Staying true to the more traditional adventure game approach, Animation Arts has also returned to their roots when it comes to the graphics department. Lost Horizon 2 now looks and feels like another part of the Secret Files series. The backgrounds (usually pre-rendered) have enormous depth created from the so-called projection mapping technique that was also seen in The Book of Unwritten Tales 2. Another new element is an integrated walkthrough. Whenever a player gets stuck, he or she can easily find out how to solve the current puzzle with a simple mouse click. That may be useful, as puzzles in Lost Horizon 2 will purportedly be a lot more challenging than they were in the game’s predecessor.
A lot of new details were revealed about the episodic fairytale adventure Order of the Thorne, in which a king whose bride has been kidnapped promises to reward whomever will bring his wife back to him. The traditional 2D point-and-click adventure game will offer three playable characters throughout the course of four episodes: A bard, a squire, and a female character, all of them having individual skills. The bard, for example, is able to manipulate his environments with music. Episode four will ask players to decide which character they want to control in the finale. Obviously, this decision will have an impact on the puzzles. The opening episode of Order of the Thorne is currently scheduled for a release at the end of this year, and is aiming for a length of between 2-4 hours.

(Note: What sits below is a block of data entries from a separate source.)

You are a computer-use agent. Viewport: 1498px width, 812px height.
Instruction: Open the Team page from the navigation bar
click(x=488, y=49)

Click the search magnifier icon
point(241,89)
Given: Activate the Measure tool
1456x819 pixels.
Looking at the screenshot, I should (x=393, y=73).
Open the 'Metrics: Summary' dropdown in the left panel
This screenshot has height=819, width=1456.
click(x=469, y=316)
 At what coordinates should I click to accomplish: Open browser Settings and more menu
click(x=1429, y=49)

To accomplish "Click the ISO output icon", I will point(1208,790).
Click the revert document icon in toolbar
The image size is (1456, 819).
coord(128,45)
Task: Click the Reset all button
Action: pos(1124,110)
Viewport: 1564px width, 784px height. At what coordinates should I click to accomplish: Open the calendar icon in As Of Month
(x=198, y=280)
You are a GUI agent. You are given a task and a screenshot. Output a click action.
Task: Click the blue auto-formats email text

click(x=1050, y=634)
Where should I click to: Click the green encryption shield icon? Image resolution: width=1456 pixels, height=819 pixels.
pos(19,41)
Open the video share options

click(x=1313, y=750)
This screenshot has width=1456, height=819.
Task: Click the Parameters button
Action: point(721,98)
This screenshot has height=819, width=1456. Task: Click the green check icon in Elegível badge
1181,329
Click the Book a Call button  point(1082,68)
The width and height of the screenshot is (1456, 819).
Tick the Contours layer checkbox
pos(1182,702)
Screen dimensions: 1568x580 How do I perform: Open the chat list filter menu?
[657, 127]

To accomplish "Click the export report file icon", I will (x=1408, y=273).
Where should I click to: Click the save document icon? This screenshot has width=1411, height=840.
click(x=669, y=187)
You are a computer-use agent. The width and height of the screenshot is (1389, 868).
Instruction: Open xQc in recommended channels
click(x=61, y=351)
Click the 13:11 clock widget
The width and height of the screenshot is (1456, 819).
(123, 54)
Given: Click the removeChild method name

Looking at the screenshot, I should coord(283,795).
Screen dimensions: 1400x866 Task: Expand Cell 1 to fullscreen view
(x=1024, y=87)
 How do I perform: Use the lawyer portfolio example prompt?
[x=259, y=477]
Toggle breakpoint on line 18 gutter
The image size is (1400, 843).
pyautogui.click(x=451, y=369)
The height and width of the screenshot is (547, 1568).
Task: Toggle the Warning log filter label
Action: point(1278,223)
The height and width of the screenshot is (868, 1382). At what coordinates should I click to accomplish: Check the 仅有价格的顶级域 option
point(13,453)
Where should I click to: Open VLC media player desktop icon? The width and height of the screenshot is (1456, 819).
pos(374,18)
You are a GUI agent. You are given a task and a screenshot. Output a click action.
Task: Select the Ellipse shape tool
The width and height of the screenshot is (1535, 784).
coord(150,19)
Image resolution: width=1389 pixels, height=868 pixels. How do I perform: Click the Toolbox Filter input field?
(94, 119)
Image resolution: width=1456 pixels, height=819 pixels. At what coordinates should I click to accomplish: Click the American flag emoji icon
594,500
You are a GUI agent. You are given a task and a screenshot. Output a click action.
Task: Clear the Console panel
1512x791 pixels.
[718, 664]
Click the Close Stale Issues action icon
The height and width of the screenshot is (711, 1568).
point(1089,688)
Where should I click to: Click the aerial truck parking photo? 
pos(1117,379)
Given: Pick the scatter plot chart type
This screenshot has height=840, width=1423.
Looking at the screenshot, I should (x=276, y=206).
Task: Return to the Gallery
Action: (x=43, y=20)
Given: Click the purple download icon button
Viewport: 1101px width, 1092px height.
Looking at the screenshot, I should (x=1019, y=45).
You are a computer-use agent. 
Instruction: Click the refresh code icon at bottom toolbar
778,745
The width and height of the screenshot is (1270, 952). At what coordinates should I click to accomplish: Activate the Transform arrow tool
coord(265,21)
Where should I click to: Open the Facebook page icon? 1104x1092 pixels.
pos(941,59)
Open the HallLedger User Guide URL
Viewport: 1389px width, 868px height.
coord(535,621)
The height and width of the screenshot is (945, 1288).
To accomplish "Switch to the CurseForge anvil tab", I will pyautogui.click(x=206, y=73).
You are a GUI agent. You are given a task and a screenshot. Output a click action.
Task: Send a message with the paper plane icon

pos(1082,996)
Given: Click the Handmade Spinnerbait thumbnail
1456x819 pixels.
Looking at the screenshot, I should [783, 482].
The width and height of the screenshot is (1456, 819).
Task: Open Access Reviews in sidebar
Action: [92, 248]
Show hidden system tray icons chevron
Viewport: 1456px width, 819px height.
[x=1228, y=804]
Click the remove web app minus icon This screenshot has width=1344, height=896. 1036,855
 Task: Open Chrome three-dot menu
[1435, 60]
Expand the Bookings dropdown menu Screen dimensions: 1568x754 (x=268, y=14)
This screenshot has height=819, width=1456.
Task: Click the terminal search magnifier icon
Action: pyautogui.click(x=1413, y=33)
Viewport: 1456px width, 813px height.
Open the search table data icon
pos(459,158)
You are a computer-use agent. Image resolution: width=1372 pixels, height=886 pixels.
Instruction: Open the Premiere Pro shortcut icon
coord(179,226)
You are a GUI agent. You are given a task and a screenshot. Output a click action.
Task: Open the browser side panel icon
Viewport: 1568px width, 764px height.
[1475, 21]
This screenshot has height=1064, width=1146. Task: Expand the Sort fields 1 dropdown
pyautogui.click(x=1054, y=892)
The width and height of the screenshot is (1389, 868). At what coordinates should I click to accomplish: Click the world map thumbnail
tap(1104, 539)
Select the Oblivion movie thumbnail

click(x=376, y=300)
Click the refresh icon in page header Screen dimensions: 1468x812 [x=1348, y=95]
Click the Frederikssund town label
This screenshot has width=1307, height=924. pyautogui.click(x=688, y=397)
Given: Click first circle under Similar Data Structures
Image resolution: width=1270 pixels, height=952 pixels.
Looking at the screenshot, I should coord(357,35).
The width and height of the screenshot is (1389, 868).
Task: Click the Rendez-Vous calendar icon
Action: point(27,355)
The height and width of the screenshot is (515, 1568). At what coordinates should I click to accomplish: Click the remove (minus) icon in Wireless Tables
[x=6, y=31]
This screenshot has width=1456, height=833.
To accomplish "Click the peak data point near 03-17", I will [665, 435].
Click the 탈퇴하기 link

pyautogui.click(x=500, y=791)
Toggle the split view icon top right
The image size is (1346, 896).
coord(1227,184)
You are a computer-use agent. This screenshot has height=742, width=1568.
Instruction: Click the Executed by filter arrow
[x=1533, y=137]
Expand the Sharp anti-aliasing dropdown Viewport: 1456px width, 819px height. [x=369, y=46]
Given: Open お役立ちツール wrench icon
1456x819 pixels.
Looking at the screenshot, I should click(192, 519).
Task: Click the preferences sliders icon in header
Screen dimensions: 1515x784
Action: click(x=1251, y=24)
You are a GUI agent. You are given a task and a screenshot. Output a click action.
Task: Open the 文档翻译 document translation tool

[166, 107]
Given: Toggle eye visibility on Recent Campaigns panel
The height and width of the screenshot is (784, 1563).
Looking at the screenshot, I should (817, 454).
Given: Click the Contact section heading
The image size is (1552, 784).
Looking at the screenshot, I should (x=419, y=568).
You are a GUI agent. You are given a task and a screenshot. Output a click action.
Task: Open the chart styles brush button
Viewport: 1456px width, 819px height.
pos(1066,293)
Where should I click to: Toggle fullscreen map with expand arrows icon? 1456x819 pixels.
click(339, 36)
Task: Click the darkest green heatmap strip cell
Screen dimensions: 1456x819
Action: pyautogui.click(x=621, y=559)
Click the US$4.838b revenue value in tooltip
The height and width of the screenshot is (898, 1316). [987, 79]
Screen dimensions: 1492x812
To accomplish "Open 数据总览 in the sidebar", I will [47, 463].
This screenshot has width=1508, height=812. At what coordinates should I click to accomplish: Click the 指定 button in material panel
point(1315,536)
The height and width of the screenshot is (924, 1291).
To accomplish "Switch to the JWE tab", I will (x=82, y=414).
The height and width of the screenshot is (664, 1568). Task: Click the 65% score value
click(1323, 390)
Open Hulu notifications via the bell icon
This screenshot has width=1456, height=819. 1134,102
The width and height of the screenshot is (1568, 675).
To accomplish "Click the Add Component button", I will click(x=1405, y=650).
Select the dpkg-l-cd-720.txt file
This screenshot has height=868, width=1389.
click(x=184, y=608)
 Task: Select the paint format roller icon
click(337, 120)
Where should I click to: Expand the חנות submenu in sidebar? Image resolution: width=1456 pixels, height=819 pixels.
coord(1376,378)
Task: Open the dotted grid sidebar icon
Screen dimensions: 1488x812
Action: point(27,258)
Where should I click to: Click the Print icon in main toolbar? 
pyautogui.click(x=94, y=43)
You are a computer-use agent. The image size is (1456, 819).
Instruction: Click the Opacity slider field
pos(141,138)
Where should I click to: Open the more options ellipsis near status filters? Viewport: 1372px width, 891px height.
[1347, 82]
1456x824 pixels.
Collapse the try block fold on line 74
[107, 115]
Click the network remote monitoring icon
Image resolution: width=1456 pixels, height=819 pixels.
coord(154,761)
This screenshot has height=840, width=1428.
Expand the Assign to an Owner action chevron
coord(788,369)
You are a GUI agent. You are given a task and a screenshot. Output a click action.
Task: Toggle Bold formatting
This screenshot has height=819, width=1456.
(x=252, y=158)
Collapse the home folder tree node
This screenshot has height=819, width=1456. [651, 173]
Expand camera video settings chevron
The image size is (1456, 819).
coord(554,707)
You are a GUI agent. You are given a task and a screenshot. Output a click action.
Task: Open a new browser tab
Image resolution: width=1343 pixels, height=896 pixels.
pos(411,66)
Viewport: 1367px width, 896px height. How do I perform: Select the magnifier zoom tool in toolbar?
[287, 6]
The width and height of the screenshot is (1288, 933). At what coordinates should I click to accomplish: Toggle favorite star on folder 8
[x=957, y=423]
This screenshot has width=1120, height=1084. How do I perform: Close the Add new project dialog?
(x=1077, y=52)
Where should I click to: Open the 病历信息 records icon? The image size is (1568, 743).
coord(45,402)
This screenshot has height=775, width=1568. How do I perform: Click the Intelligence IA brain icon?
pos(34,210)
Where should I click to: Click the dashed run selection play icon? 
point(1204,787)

The plot of Quest for Infamy: Roehm to Ruin returns players to the world of the first Quest for Infamy game. Among other things, Roehm to Ruin explains why the main character of its predecessor really ended up in the tower – surprises included. Along with traditional adventure game elements, this short title will also contain hidden object scenarios where objects have to be stolen from rooms. We were not able to play the game ourselves, but we were told that Quest for Infamy: Roehm to Ruin will contain between 2-3 hours of playing time. Fantasy fans can expect a release within the course of this year.
Deck 13 didn't have any new adventures to show off, but they did confirm good news for English gamers that a localized English version of Black Sails will be released either late in August or early September.